> _Supplied information_:
■ ■ ■ ■
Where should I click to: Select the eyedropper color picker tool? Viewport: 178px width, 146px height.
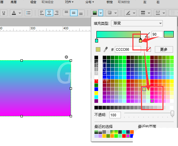[x=106, y=49]
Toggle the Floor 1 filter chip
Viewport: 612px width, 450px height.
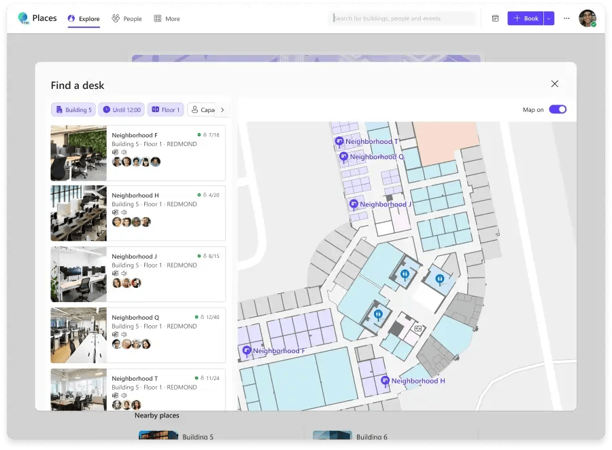tap(165, 109)
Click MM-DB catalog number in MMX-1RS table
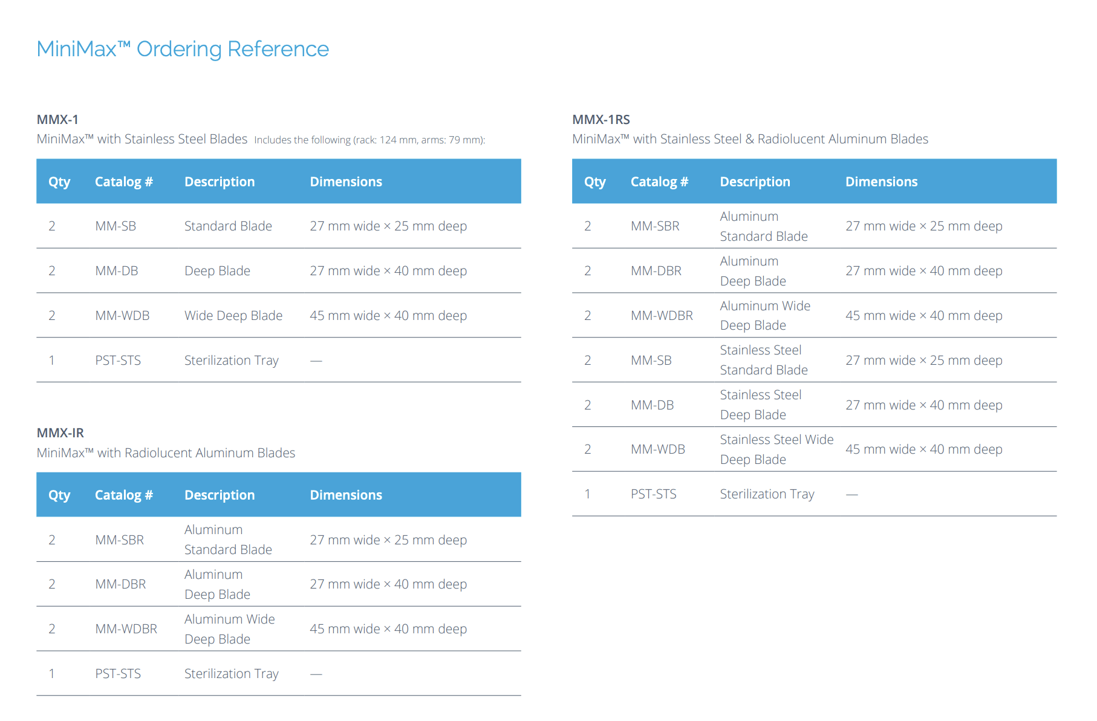This screenshot has height=721, width=1097. (652, 405)

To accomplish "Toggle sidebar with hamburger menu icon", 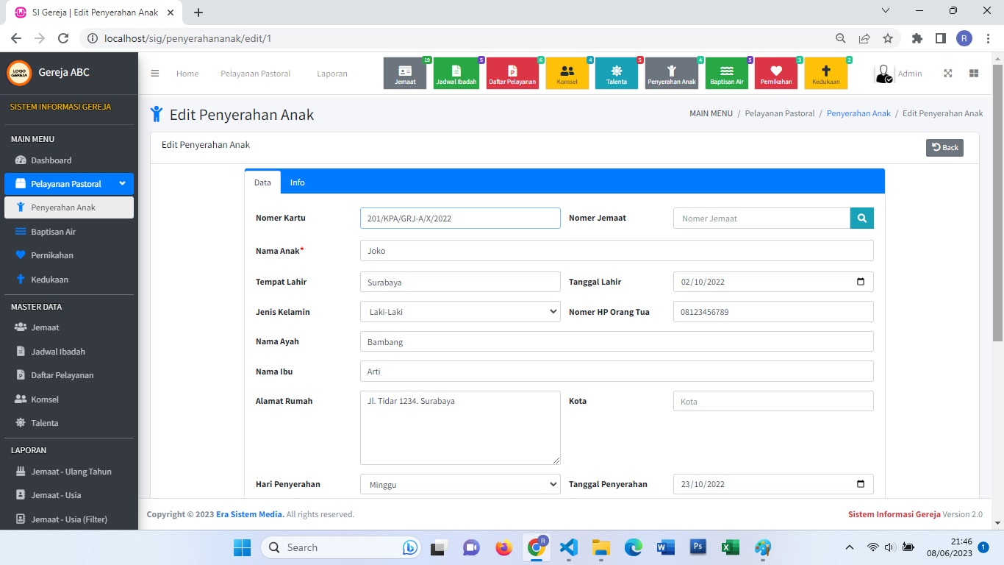I will click(x=155, y=74).
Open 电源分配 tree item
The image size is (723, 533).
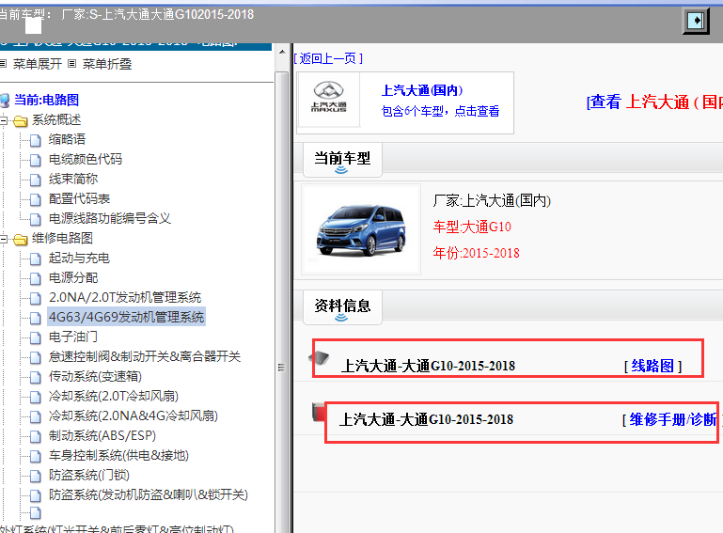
■ ■ ■ ■
> _Task_: Reproduce the records word for word, starting at the very beginning and ending with the line that contains "This screenshot has". Leave the pictures out of your answer.

> _Exercise result_:
Where should I click to: Select the eyedropper color picker tool? Viewport: 178px width, 146px height.
[x=106, y=49]
Toggle the Floor 1 filter chip
Viewport: 612px width, 450px height.
tap(165, 109)
Click MM-DB catalog number in MMX-1RS table
This screenshot has height=721, width=1097. (652, 405)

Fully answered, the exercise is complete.